* begin *

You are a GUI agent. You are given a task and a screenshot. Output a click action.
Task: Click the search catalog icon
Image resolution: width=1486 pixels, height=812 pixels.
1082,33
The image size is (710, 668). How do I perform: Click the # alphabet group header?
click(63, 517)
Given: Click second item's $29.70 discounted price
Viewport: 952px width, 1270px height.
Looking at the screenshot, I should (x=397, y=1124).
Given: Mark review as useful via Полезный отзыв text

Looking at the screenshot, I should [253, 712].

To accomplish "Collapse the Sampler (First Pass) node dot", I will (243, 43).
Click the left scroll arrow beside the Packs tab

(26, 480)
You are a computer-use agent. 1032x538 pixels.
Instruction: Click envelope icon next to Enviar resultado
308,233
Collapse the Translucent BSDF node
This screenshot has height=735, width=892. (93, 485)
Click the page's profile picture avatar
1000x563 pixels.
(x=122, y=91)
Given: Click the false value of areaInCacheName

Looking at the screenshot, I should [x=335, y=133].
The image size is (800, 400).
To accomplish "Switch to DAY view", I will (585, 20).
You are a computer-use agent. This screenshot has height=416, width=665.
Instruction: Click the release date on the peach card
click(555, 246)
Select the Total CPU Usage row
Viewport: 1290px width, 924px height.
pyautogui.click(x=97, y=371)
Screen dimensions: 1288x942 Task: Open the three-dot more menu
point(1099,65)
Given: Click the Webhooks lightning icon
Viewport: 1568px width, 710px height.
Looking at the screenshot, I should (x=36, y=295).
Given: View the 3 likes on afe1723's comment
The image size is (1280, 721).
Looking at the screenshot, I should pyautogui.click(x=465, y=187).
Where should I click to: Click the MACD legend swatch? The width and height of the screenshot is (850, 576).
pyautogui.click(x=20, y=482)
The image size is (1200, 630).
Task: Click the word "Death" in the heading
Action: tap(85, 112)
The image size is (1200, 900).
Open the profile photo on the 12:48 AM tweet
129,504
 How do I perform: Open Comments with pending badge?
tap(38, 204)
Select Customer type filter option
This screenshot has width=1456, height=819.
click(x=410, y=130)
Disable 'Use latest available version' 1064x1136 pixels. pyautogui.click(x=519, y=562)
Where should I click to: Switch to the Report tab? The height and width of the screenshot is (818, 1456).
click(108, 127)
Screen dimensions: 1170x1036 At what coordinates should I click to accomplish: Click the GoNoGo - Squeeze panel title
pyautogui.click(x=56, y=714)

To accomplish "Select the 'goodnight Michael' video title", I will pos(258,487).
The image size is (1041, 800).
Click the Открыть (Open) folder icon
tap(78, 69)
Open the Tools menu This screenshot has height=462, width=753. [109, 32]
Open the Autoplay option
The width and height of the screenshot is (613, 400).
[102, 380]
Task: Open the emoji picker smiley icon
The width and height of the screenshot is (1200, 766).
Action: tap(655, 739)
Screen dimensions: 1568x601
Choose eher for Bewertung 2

* end *

Objective> Rewrite the entries above, replacing "Instruction" with "Goal" and leaving everything else unchanged.

Result below>
You are a GUI agent. You are given a task and a screenshot. Output a click action.
Task: Click the search catalog icon
Image resolution: width=1486 pixels, height=812 pixels.
1082,33
The image size is (710, 668). How do I perform: Click the # alphabet group header?
click(63, 517)
Given: Click second item's $29.70 discounted price
Viewport: 952px width, 1270px height.
Looking at the screenshot, I should (x=397, y=1124).
Given: Mark review as useful via Полезный отзыв text

Looking at the screenshot, I should [253, 712].

To accomplish "Collapse the Sampler (First Pass) node dot", I will (243, 43).
Click the left scroll arrow beside the Packs tab

(26, 480)
You are a computer-use agent. 1032x538 pixels.
Goal: Click envelope icon next to Enviar resultado
308,233
Collapse the Translucent BSDF node
This screenshot has height=735, width=892. (93, 485)
Click the page's profile picture avatar
1000x563 pixels.
(x=122, y=91)
Given: Click the false value of areaInCacheName

Looking at the screenshot, I should [x=335, y=133].
The image size is (800, 400).
To accomplish "Switch to DAY view", I will (585, 20).
You are a computer-use agent. This screenshot has height=416, width=665.
Goal: Click the release date on the peach card
click(555, 246)
Select the Total CPU Usage row
Viewport: 1290px width, 924px height.
pyautogui.click(x=97, y=371)
Screen dimensions: 1288x942 Task: Open the three-dot more menu
point(1099,65)
Given: Click the Webhooks lightning icon
Viewport: 1568px width, 710px height.
Looking at the screenshot, I should (x=36, y=295).
Given: View the 3 likes on afe1723's comment
The image size is (1280, 721).
Looking at the screenshot, I should pyautogui.click(x=465, y=187).
Where should I click to: Click the MACD legend swatch? The width and height of the screenshot is (850, 576).
pyautogui.click(x=20, y=482)
The image size is (1200, 630).
Task: Click the word "Death" in the heading
Action: tap(85, 112)
The image size is (1200, 900).
Open the profile photo on the 12:48 AM tweet
129,504
 How do I perform: Open Comments with pending badge?
tap(38, 204)
Select Customer type filter option
This screenshot has width=1456, height=819.
click(x=410, y=130)
Disable 'Use latest available version' 1064x1136 pixels. pyautogui.click(x=519, y=562)
Where should I click to: Switch to the Report tab? The height and width of the screenshot is (818, 1456).
click(108, 127)
Screen dimensions: 1170x1036 At what coordinates should I click to accomplish: Click the GoNoGo - Squeeze panel title
pyautogui.click(x=56, y=714)

To accomplish "Select the 'goodnight Michael' video title", I will pos(258,487).
The image size is (1041, 800).
Click the Открыть (Open) folder icon
tap(78, 69)
Open the Tools menu This screenshot has height=462, width=753. [109, 32]
Open the Autoplay option
The width and height of the screenshot is (613, 400).
[102, 380]
Task: Open the emoji picker smiley icon
The width and height of the screenshot is (1200, 766).
Action: tap(655, 739)
Screen dimensions: 1568x601
Choose eher for Bewertung 2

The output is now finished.